Drugi List do Koryntian
12 Skoro muszę się szczycić, choć nie jest to pożyteczne, to poruszę sprawę nadprzyrodzonych wizji+ i objawień od Pana+. 2 Znam człowieka żyjącego w jedności z Chrystusem, który 14 lat temu został porwany do trzeciego nieba. Nie wiem, czy to było w ciele, czy poza ciałem — Bóg to wie. 3 Tak, znam takiego człowieka — czy to było w ciele, czy poza ciałem, nie wiem, Bóg to wie. 4 Został on porwany do raju i usłyszał słowa, których nie można wypowiadać, których człowiekowi nie wolno wymawiać. 5 Takim człowiekiem będę się szczycił, ale samym sobą — nie, chyba że swoimi słabościami+. 6 Gdybym chciał się szczycić, wcale nie świadczyłoby to o braku rozsądku z mojej strony, bo przecież mówiłbym prawdę. Ale powstrzymuję się od tego, żeby nikt nie przypisywał mi więcej niż to, co u mnie widzi czy ode mnie słyszy, 7 tylko dlatego, że otrzymałem takie nadzwyczajne objawienia.
Żebym się zbytnio nie wywyższał, mam w ciele cierń+, który jest jak anioł Szatana. Policzkuje mnie, żebym się zbytnio nie wywyższał. 8 Trzy razy błagałem Pana, żeby usunął mi ten cierń, 9 ale On mi powiedział: „Wystarczy ci moja niezasłużona życzliwość. Bo w słabości w pełni ujawnia się moja moc*”+. Najchętniej więc będę się szczycił ze swoich słabości, żeby moc Chrystusa pozostawała nade mną niczym namiot. 10 Właśnie dlatego odczuwam zadowolenie, gdy dla Chrystusa znoszę słabości, zniewagi, okresy szczególnej potrzeby, prześladowania i trudności. Bo kiedy jestem słaby, wtedy jestem mocny+.

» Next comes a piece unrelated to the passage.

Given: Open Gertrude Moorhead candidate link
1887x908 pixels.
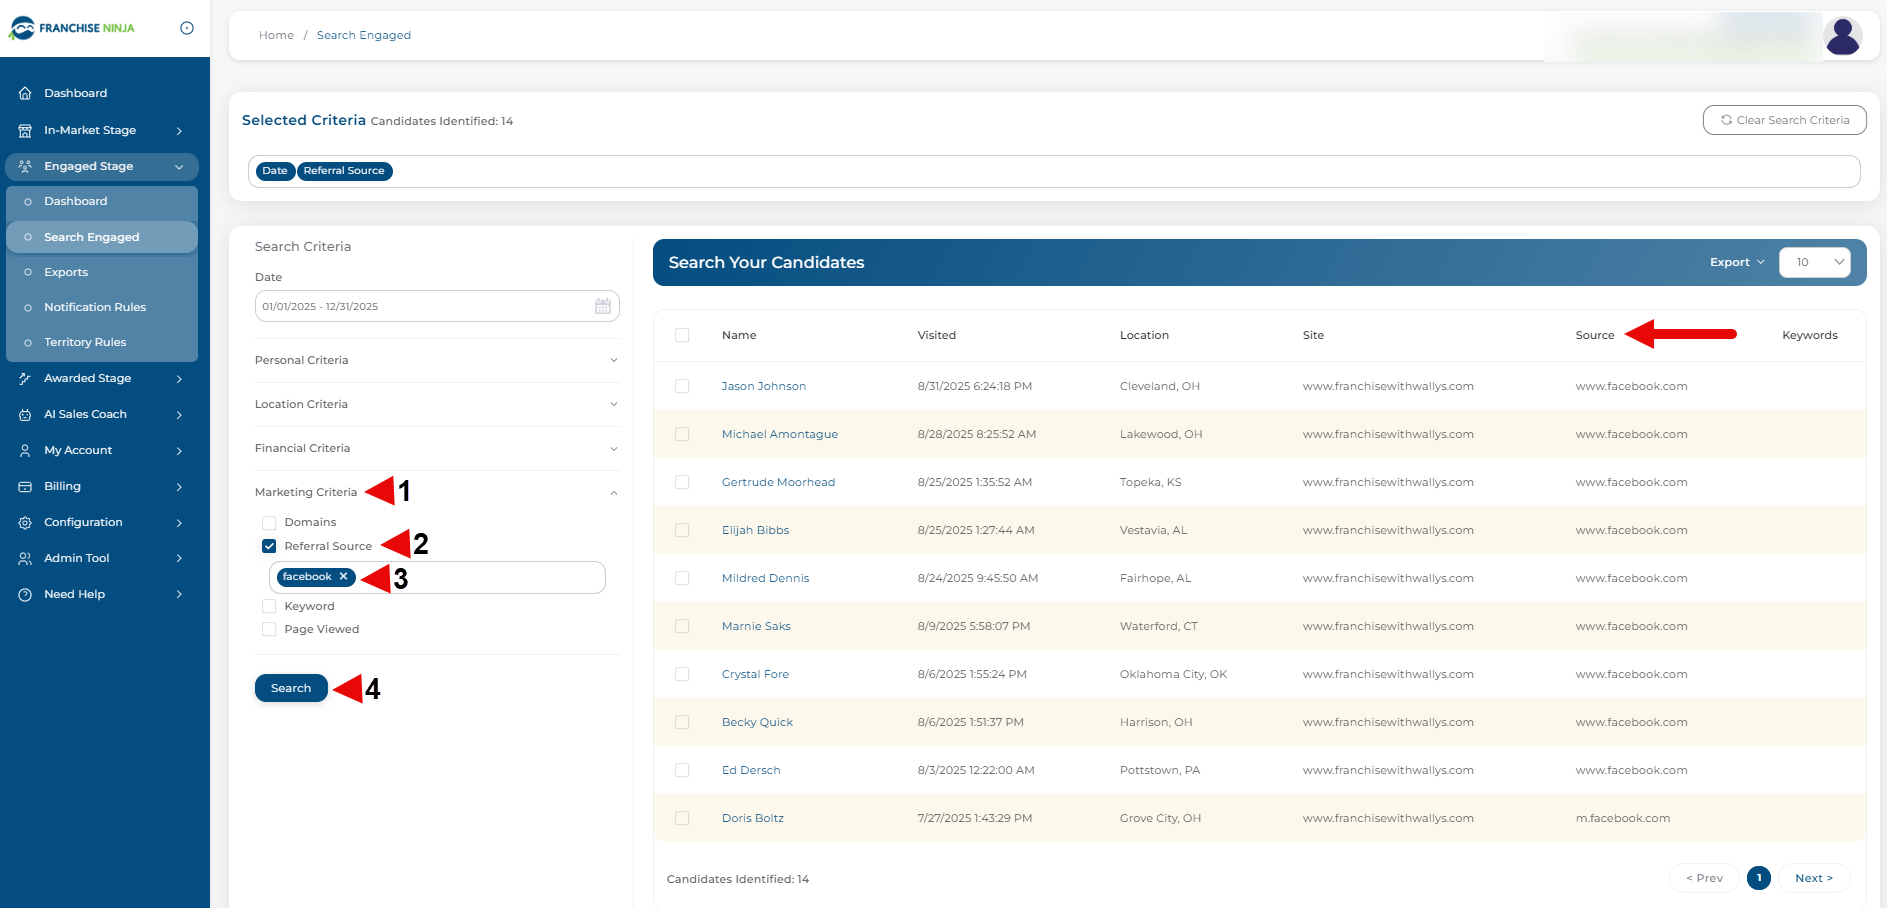Looking at the screenshot, I should point(778,482).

11 Stałem się jak ktoś, komu brakuje rozsądku. Wy mnie do tego zmusiliście. A przecież to wy powinniście mnie rekomendować+, bo pod żadnym względem nie okazałem się gorszy od waszych prześwietnych apostołów, nawet jeśli wydaję się nikim+. 12 Na własne oczy widzieliście dowody na to, że jestem apostołem: moją wielką wytrwałość+, znaki, cuda i potężne dzieła+. 13 Czego zostaliście pozbawieni w porównaniu z pozostałymi zborami? Chyba tylko tego, że nie stałem się dla was ciężarem+. Życzliwie wybaczcie mi tę krzywdę.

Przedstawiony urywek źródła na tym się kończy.